Stored data:

+--

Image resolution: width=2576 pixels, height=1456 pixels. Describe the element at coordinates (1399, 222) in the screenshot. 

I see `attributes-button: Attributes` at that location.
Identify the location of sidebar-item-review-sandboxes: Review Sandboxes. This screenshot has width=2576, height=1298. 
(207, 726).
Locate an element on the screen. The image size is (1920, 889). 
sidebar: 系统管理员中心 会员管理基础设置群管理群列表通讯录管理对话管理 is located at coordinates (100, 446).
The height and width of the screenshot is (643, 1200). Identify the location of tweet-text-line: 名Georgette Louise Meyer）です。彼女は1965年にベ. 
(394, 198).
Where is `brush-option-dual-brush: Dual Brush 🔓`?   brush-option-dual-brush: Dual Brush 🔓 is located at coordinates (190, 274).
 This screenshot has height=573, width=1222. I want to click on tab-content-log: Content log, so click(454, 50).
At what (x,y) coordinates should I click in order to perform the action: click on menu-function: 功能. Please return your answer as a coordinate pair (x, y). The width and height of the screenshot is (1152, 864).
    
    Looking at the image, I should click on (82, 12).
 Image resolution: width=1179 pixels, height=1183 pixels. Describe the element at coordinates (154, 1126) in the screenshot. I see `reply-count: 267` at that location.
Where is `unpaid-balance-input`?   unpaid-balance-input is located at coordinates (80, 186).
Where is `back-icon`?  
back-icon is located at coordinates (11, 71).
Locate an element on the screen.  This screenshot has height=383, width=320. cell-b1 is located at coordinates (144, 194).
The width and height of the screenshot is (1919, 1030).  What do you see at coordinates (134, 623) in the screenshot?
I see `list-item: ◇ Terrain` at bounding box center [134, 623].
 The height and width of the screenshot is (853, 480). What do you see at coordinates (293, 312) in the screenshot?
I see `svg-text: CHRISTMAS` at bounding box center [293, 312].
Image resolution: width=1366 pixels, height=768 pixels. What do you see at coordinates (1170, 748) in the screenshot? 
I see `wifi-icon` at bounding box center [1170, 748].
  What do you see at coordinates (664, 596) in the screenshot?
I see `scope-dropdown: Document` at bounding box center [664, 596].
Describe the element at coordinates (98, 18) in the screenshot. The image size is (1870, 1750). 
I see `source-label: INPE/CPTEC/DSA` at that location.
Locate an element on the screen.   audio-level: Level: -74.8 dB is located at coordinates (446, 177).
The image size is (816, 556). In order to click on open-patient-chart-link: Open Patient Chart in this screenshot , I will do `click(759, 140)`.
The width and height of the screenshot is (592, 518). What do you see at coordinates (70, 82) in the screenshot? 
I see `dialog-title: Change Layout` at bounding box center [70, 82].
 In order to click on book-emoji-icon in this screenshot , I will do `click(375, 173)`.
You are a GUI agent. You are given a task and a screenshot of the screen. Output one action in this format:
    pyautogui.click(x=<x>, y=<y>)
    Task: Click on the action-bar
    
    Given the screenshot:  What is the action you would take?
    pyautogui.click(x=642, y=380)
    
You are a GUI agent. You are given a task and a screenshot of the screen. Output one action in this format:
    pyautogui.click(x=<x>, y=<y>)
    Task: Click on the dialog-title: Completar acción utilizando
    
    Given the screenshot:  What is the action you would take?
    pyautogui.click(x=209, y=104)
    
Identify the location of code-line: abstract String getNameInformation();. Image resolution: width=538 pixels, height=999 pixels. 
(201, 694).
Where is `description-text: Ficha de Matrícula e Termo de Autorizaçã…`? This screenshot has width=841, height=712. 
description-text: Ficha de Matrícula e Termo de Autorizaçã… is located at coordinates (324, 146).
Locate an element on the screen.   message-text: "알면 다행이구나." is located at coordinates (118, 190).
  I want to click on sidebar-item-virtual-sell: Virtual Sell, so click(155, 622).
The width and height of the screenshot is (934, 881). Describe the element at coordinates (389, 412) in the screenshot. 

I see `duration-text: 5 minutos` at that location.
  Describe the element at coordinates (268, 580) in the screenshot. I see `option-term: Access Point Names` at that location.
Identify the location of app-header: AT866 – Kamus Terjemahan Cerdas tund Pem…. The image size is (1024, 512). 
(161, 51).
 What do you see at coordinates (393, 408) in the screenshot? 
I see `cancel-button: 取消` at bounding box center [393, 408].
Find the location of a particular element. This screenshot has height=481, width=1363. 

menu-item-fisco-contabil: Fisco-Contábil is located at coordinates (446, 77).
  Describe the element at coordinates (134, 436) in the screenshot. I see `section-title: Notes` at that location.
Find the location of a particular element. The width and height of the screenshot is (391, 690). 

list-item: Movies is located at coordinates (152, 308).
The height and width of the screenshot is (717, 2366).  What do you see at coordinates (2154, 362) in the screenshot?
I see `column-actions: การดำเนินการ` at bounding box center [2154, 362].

+--

PROBLEM DETAILS: Rewrite the whole listing, changing each "particular element" to "specific element" and leaving everything else the same.

YOUR SOLUTION:
Image resolution: width=2576 pixels, height=1456 pixels. Describe the element at coordinates (1399, 222) in the screenshot. 

I see `attributes-button: Attributes` at that location.
Identify the location of sidebar-item-review-sandboxes: Review Sandboxes. This screenshot has width=2576, height=1298. 
(207, 726).
Locate an element on the screen. The image size is (1920, 889). 
sidebar: 系统管理员中心 会员管理基础设置群管理群列表通讯录管理对话管理 is located at coordinates (100, 446).
The height and width of the screenshot is (643, 1200). Identify the location of tweet-text-line: 名Georgette Louise Meyer）です。彼女は1965年にベ. 
(394, 198).
Where is `brush-option-dual-brush: Dual Brush 🔓`?   brush-option-dual-brush: Dual Brush 🔓 is located at coordinates (190, 274).
 This screenshot has height=573, width=1222. I want to click on tab-content-log: Content log, so click(454, 50).
At what (x,y) coordinates should I click in order to perform the action: click on menu-function: 功能. Please return your answer as a coordinate pair (x, y). The width and height of the screenshot is (1152, 864).
    
    Looking at the image, I should click on (82, 12).
 Image resolution: width=1179 pixels, height=1183 pixels. Describe the element at coordinates (154, 1126) in the screenshot. I see `reply-count: 267` at that location.
Where is `unpaid-balance-input`?   unpaid-balance-input is located at coordinates (80, 186).
Where is `back-icon`?  
back-icon is located at coordinates (11, 71).
Locate an element on the screen.  This screenshot has height=383, width=320. cell-b1 is located at coordinates (144, 194).
The width and height of the screenshot is (1919, 1030).  What do you see at coordinates (134, 623) in the screenshot?
I see `list-item: ◇ Terrain` at bounding box center [134, 623].
 The height and width of the screenshot is (853, 480). What do you see at coordinates (293, 312) in the screenshot?
I see `svg-text: CHRISTMAS` at bounding box center [293, 312].
Image resolution: width=1366 pixels, height=768 pixels. What do you see at coordinates (1170, 748) in the screenshot? 
I see `wifi-icon` at bounding box center [1170, 748].
  What do you see at coordinates (664, 596) in the screenshot?
I see `scope-dropdown: Document` at bounding box center [664, 596].
Describe the element at coordinates (98, 18) in the screenshot. The image size is (1870, 1750). 
I see `source-label: INPE/CPTEC/DSA` at that location.
Locate an element on the screen.   audio-level: Level: -74.8 dB is located at coordinates (446, 177).
The image size is (816, 556). In order to click on open-patient-chart-link: Open Patient Chart in this screenshot , I will do `click(759, 140)`.
The width and height of the screenshot is (592, 518). What do you see at coordinates (70, 82) in the screenshot? 
I see `dialog-title: Change Layout` at bounding box center [70, 82].
 In order to click on book-emoji-icon in this screenshot , I will do `click(375, 173)`.
You are a GUI agent. You are given a task and a screenshot of the screen. Output one action in this format:
    pyautogui.click(x=<x>, y=<y>)
    Task: Click on the action-bar
    
    Given the screenshot:  What is the action you would take?
    pyautogui.click(x=642, y=380)
    
You are a GUI agent. You are given a task and a screenshot of the screen. Output one action in this format:
    pyautogui.click(x=<x>, y=<y>)
    Task: Click on the dialog-title: Completar acción utilizando
    
    Given the screenshot:  What is the action you would take?
    pyautogui.click(x=209, y=104)
    
Identify the location of code-line: abstract String getNameInformation();. Image resolution: width=538 pixels, height=999 pixels. 
(201, 694).
Where is `description-text: Ficha de Matrícula e Termo de Autorizaçã…`? This screenshot has width=841, height=712. 
description-text: Ficha de Matrícula e Termo de Autorizaçã… is located at coordinates (324, 146).
Locate an element on the screen.   message-text: "알면 다행이구나." is located at coordinates (118, 190).
  I want to click on sidebar-item-virtual-sell: Virtual Sell, so click(155, 622).
The width and height of the screenshot is (934, 881). Describe the element at coordinates (389, 412) in the screenshot. 

I see `duration-text: 5 minutos` at that location.
  Describe the element at coordinates (268, 580) in the screenshot. I see `option-term: Access Point Names` at that location.
Identify the location of app-header: AT866 – Kamus Terjemahan Cerdas tund Pem…. The image size is (1024, 512). 
(161, 51).
 What do you see at coordinates (393, 408) in the screenshot? 
I see `cancel-button: 取消` at bounding box center [393, 408].
Find the location of a specific element. This screenshot has height=481, width=1363. 

menu-item-fisco-contabil: Fisco-Contábil is located at coordinates (446, 77).
  Describe the element at coordinates (134, 436) in the screenshot. I see `section-title: Notes` at that location.
Find the location of a specific element. The width and height of the screenshot is (391, 690). 

list-item: Movies is located at coordinates (152, 308).
The height and width of the screenshot is (717, 2366).  What do you see at coordinates (2154, 362) in the screenshot?
I see `column-actions: การดำเนินการ` at bounding box center [2154, 362].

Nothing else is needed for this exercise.